§ Task brief: Keep the wording of the records intact as you retype them, and omit every image.

§ Records shown:
^^^^

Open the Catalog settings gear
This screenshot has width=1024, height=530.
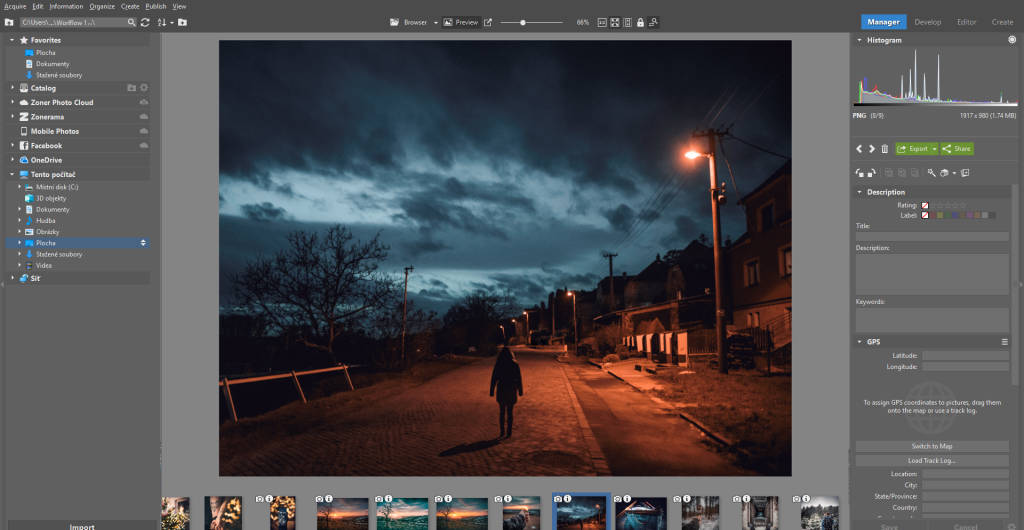point(143,88)
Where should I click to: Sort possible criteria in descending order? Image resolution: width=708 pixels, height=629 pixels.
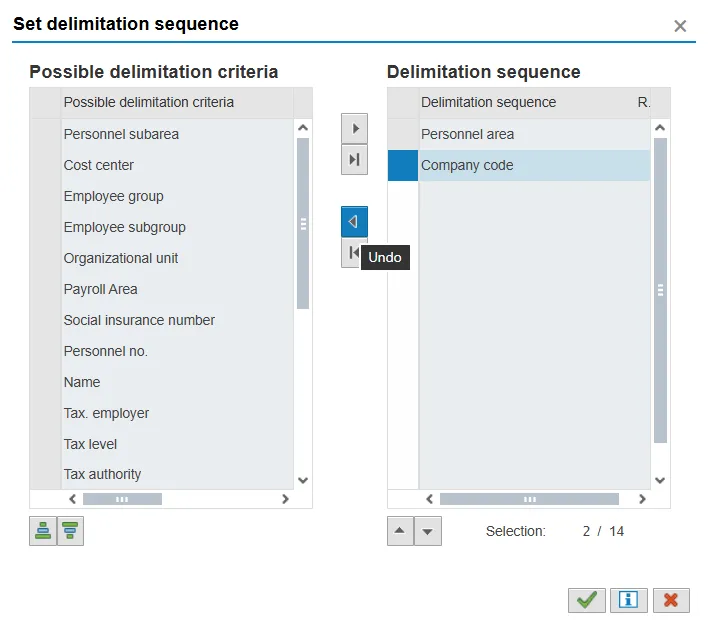(70, 531)
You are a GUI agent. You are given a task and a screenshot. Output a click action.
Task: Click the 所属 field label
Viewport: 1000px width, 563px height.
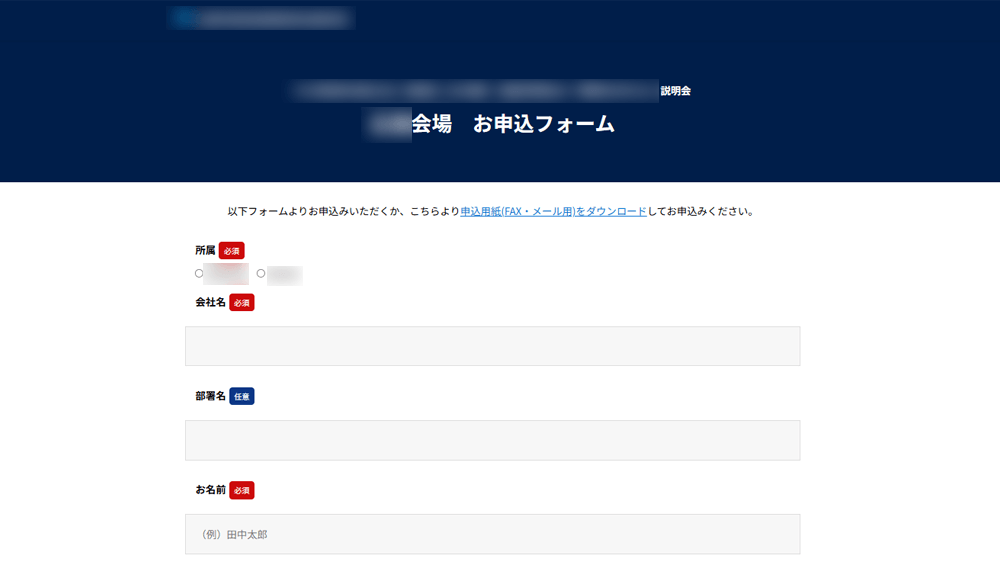(x=205, y=251)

^^^^

§ Completed task:
Open the Catalog settings gear
This screenshot has width=1024, height=530.
point(143,88)
Where should I click to: Sort possible criteria in descending order? Image resolution: width=708 pixels, height=629 pixels.
(70, 531)
You are a GUI agent. You are given a task and a screenshot. Output a click action.
Task: Click the 所属 field label
Viewport: 1000px width, 563px height.
(x=205, y=251)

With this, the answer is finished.